Book I
8. Chapter VIII.
(continued)
The dinner was a somewhat formidable business.
Dining with the van der Luydens was at best no light
matter, and dining there with a Duke who was their
cousin was almost a religious solemnity. It pleased
Archer to think that only an old New Yorker could
perceive the shade of difference (to New York) between
being merely a Duke and being the van der Luydens'
Duke. New York took stray noblemen calmly, and
even (except in the Struthers set) with a certain distrustful
hauteur; but when they presented such credentials
as these they were received with an old-fashioned
cordiality that they would have been greatly mistaken in
ascribing solely to their standing in Debrett. It was for
just such distinctions that the young man cherished his
old New York even while he smiled at it.
The van der Luydens had done their best to emphasise
the importance of the occasion. The du Lac Sevres
and the Trevenna George II plate were out; so was the
van der Luyden "Lowestoft" (East India Company)
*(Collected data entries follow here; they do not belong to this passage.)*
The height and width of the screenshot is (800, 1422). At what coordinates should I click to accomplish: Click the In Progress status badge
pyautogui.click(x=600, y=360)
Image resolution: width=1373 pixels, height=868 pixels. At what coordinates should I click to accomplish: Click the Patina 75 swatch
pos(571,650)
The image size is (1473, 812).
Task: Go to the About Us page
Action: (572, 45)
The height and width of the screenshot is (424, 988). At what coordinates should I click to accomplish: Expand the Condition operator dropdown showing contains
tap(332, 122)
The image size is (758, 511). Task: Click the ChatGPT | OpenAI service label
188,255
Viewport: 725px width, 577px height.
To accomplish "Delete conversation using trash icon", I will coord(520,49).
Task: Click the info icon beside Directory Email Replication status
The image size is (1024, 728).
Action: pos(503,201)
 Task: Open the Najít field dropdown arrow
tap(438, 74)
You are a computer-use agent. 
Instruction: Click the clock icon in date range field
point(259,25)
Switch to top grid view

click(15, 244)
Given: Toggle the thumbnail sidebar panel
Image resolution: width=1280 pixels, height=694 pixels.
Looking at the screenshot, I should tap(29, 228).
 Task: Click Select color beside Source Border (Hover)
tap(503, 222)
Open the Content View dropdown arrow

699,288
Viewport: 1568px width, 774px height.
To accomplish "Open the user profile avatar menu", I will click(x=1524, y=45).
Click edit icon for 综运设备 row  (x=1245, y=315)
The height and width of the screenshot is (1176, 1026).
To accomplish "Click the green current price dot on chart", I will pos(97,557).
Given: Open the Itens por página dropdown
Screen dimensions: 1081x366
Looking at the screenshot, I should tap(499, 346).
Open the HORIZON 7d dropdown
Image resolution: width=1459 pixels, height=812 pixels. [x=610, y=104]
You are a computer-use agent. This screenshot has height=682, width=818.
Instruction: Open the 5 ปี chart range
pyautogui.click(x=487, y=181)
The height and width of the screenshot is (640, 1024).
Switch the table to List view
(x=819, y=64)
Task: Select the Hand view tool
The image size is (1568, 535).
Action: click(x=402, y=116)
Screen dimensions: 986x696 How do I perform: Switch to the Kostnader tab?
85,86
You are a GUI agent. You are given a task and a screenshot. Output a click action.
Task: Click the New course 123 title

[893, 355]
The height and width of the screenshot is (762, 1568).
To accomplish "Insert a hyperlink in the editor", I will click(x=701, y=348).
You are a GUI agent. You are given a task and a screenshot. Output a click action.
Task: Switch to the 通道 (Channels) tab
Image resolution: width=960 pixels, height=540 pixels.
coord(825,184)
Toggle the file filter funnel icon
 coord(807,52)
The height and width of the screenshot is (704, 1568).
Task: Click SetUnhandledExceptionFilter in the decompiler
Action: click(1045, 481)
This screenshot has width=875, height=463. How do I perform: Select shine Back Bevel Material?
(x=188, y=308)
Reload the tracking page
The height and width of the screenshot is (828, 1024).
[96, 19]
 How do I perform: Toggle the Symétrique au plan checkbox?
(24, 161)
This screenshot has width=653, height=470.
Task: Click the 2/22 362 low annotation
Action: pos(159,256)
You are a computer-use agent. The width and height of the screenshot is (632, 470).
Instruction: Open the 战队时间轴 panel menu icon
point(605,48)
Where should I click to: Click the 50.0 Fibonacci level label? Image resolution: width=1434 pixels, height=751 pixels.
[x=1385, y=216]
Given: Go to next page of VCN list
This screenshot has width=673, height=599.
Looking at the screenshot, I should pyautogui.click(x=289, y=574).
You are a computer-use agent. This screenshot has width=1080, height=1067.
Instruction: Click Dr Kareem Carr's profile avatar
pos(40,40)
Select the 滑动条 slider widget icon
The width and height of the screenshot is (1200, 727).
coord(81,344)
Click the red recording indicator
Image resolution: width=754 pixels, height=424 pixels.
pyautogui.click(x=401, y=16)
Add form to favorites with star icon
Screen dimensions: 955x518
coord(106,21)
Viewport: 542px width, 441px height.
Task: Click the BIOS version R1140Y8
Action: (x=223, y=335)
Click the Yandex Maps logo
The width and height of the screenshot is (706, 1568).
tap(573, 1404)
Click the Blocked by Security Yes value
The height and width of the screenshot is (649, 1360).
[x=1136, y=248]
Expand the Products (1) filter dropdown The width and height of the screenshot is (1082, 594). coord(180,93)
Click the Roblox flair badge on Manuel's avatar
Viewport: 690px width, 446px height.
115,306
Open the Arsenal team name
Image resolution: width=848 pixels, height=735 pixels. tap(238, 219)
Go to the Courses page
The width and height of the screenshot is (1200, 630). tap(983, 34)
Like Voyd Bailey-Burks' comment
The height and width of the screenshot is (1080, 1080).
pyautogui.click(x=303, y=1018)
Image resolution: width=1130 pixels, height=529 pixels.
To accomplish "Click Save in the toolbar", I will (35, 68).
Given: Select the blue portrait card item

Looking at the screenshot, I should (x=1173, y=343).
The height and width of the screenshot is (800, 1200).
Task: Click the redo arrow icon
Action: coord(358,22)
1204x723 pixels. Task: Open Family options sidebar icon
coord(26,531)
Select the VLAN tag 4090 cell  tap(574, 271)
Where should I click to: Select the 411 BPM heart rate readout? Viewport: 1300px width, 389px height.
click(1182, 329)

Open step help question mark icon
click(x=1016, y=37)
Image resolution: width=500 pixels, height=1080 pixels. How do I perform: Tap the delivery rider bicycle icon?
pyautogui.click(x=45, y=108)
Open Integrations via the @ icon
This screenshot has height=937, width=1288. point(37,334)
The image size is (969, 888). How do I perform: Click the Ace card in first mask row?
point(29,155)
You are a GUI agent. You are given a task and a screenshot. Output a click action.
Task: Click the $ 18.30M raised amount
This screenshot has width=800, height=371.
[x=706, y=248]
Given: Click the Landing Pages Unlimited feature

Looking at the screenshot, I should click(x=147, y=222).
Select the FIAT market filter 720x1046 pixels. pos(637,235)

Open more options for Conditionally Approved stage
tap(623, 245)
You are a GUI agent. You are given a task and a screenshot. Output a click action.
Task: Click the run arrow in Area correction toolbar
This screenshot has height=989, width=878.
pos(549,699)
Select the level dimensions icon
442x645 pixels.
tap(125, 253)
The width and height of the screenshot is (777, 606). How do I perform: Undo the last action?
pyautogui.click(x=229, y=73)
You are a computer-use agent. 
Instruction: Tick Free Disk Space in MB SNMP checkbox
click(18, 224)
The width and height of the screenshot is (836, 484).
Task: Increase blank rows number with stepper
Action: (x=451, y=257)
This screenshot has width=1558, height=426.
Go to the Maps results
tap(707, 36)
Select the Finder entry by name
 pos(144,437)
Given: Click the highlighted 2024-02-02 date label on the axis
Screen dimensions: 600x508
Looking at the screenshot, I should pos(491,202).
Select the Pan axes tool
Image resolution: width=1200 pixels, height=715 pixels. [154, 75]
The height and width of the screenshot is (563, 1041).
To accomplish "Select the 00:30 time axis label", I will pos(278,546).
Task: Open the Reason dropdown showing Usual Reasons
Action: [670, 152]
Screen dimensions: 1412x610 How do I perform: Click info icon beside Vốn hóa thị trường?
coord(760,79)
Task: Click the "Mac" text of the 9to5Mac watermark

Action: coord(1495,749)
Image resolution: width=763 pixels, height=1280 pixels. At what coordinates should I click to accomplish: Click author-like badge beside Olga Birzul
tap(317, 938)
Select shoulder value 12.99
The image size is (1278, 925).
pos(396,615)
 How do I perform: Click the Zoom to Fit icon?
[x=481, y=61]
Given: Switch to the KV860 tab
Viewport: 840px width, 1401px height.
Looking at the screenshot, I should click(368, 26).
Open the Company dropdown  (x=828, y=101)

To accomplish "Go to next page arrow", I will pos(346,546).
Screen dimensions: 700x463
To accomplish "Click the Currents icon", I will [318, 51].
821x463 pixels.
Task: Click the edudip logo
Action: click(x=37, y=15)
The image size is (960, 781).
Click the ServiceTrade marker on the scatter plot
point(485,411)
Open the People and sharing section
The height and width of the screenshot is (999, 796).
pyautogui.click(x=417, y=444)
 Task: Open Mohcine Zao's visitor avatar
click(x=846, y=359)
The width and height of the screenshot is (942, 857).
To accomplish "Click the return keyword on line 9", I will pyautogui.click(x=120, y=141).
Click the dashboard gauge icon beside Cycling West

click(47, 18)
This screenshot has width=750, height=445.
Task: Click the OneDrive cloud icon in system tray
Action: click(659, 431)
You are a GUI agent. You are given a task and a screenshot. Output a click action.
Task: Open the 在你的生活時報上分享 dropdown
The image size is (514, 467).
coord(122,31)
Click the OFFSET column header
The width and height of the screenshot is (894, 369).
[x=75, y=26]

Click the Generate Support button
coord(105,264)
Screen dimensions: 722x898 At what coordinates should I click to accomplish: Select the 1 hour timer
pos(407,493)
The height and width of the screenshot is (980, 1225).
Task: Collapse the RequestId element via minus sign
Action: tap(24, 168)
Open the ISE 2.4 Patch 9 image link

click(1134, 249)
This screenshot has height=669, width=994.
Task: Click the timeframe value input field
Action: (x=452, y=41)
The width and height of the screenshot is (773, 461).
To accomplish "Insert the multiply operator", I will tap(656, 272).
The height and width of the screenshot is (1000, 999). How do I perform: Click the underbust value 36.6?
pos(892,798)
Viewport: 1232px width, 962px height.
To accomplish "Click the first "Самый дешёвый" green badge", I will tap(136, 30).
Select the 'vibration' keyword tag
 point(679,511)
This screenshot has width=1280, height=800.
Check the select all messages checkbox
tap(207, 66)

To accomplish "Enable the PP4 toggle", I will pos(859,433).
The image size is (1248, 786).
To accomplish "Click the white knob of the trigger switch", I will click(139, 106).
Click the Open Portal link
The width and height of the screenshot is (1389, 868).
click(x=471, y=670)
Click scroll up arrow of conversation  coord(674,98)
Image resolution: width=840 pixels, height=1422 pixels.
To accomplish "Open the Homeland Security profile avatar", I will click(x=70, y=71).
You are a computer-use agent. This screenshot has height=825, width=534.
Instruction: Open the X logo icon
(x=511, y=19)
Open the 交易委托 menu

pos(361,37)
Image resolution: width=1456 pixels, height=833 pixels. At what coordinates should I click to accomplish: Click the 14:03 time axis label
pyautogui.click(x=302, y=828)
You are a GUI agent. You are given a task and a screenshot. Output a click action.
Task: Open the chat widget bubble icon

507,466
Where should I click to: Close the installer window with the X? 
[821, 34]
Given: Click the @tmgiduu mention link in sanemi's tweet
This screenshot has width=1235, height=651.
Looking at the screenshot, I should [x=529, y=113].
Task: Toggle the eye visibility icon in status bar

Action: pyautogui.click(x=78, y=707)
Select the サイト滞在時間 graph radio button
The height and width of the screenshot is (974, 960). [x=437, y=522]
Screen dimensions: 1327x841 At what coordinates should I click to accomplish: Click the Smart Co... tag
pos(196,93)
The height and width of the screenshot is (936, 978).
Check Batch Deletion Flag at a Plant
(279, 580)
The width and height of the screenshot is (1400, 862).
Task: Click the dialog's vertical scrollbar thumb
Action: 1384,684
and the Dagonet Crown Derby. Mrs. van der Luyden
looked more than ever like a Cabanel, and Mrs. Archer,
in her grandmother's seed-pearls and emeralds, reminded
her son of an Isabey miniature. All the ladies had on
their handsomest jewels, but it was characteristic of the
house and the occasion that these were mostly in rather
heavy old-fashioned settings; and old Miss Lanning,
who had been persuaded to come, actually wore her
mother's cameos and a Spanish blonde shawl.
The Countess Olenska was the only young woman at
the dinner; yet, as Archer scanned the smooth plump
elderly faces between their diamond necklaces and
towering ostrich feathers, they struck him as curiously
immature compared with hers. It frightened him to
think what must have gone to the making of her eyes.
The Duke of St. Austrey, who sat at his hostess's
right, was naturally the chief figure of the evening. But
if the Countess Olenska was less conspicuous than had
been hoped, the Duke was almost invisible. Being a
well-bred man he had not (like another recent ducal
visitor) come to the dinner in a shooting-jacket; but his
evening clothes were so shabby and baggy, and he
wore them with such an air of their being homespun,
that (with his stooping way of sitting, and the vast
beard spreading over his shirt-front) he hardly gave the
appearance of being in dinner attire. He was short,
round-shouldered, sunburnt, with a thick nose, small
eyes and a sociable smile; but he seldom spoke, and
when he did it was in such low tones that, despite the
frequent silences of expectation about the table, his
remarks were lost to all but his neighbours.